_Quoted passage:_
===============
We wish to use the ALSPAC cohort to investigate the effects of novel and previously-confirmed type 2 diabetes loci on fetal growth, growth in childhood and intermediate traits related to type 2 diabetes.

Following our analyses of the first UK type 2 diabetes genome-wide association (GWA) study, which identified 6 new type 2 diabetes genes (FTO, CDKAL1, CDKN2A/2B, HHEX, IGF2BP2, SLC30A8) [1, 2], we have performed a meta-analysis of GWA data, combining our UK study with the DGI [3] and FUSION [4] GWA scans (N=10,128 individuals and ~2.2 million SNPs, directly genotyped and imputed). We followed-up promising signals by performing replication studies of up to 63,532 independent samples [5]. Four loci showed robust evidence for association at Pless than 5x10-8. We are therefore confident that the results exceed the stringent levels of statistical support needed for genetic association studies.

The associated SNPs are as follows:

JAZF1 rs864745

CDC123/CAMK1D rs12779790

ADAMTS9 rs4607103

THADA rs7578597

The precise nature of the biological mechanism by which each of these genes predisposes to type 2 diabetes is largely unknown. We have used replication and robust statistical data, rather than biology, to identify these genes. Further analyses of their roles in intermediate traits, using ALSPAC, are likely to help to uncover further biological pathways.

In addition to the above, we would like to complete the list of currently-confirmed type 2 diabetes loci genotyped in ALSPAC by including the following:

WFS1 rs10010131

PPARG rs1801282

KCNJ11 rs5219

We therefore propose to analyse the polymorphisms in ALSPAC to test the following hypotheses:

1. Fetal genotype and maternal genotype alter fetal growth.

2. Fetal genotype and maternal genotype alter growth velocity in childhood

3. Genotype alters intermediate traits related to type 2 diabetes including fasting insulin, fasting glucose and insulin secretion (in the subset of offspring with OGTT data), triglycerides, HDL, LDL and total cholesterol, anthropometric measures including BMI, lean/fat body mass, WHR, waist circumference, skin folds where available.

4. In the event of associations with intermediate traits in mothers we will propose to test the role of maternal genotype on fetal and childhood growth and body composition and biochemistry. For example, if the SNP alters BMI the SNP can be used in a Mendelian randomisation framework to test the role of maternal BMI in fetal growth and body composition free from confounding factors such as socio-economic status.
===============
_Data records:_
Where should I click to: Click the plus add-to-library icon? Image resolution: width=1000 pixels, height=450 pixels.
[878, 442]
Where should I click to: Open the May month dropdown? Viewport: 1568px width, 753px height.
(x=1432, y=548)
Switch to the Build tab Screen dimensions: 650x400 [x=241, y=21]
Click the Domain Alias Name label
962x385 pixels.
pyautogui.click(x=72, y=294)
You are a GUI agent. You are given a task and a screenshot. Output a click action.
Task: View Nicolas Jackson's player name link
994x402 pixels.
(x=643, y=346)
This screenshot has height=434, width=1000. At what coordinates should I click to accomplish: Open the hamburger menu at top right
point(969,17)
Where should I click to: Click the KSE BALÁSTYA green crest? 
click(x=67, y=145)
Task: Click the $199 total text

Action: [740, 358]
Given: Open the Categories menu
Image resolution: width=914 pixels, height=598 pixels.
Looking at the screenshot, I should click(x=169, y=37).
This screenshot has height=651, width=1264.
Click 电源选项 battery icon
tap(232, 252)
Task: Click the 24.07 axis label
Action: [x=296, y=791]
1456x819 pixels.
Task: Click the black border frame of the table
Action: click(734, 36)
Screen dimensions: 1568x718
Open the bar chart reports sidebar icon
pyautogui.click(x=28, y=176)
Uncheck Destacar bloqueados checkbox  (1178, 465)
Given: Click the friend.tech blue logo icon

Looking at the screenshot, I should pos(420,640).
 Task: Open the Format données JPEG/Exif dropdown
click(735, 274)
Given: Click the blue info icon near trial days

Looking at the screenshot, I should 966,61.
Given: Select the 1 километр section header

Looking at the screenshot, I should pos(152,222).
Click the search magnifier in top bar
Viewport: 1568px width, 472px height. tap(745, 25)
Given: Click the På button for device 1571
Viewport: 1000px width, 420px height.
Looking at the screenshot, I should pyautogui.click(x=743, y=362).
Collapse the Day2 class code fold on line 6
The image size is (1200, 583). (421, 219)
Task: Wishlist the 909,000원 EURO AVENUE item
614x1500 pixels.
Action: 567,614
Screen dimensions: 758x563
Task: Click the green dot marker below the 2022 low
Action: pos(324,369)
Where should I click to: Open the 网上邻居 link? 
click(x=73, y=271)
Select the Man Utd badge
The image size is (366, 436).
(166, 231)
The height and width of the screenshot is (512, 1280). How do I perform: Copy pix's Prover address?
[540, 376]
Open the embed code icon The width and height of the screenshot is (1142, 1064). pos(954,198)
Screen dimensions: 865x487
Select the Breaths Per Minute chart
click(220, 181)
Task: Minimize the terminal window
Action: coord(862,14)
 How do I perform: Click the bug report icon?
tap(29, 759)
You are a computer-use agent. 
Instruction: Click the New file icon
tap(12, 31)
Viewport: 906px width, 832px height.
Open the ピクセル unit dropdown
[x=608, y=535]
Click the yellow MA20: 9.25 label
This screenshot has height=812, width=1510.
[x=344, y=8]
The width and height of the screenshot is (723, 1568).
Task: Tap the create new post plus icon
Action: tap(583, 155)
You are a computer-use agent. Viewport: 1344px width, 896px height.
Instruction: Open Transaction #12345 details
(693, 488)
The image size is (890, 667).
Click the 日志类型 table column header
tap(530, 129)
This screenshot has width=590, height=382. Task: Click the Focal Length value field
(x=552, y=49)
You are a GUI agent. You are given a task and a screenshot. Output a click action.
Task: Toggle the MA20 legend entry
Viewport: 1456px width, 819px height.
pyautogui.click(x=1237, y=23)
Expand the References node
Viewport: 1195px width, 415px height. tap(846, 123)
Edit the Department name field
===============
_Using the information:_
A) In the type 2 diabetes proposal, which genome-wide association scans were combined in the meta-analysis?
B) Please carry on the type 2 diabetes proposal past its last sentence.

_Answers per task:_
A) The UK type 2 diabetes GWA study, the DGI scan and the FUSION scan.

B)
Whether the results are negative or positive they will help in our understanding of how the novel genes function and, if positive, provide important insights into growth and other diabetes intermediate phenotypes.

* Specific ALSPAC phenotypes being considered:

To do this we would like to genotype (at Kbioscience) all ~20,000 ALSPAC samples. We will need the following phenotypes to test our hypotheses:

1. Birth weight, length and head circumference

2. Growth measures in childhood (height, weight and BMI aged 7-11)

3. Covariates of birth weight to check if genotype is acting through them: gestational age, maternal age, maternal BMI, smoking , parity, twin status to exclude non-singletons, ethnicity as genotype frequency may alter with ethnic origin and confound analyses.

4. Type 2 diabetes-related intermediate traits including fasting insulin, fasting glucose and insulin secretion (in the subset of offspring with OGTT data), triglycerides, HDL, LDL and total cholesterol, anthropometric measures including BMI, lean/fat body mass, WHR, waist circumference, skin folds where available.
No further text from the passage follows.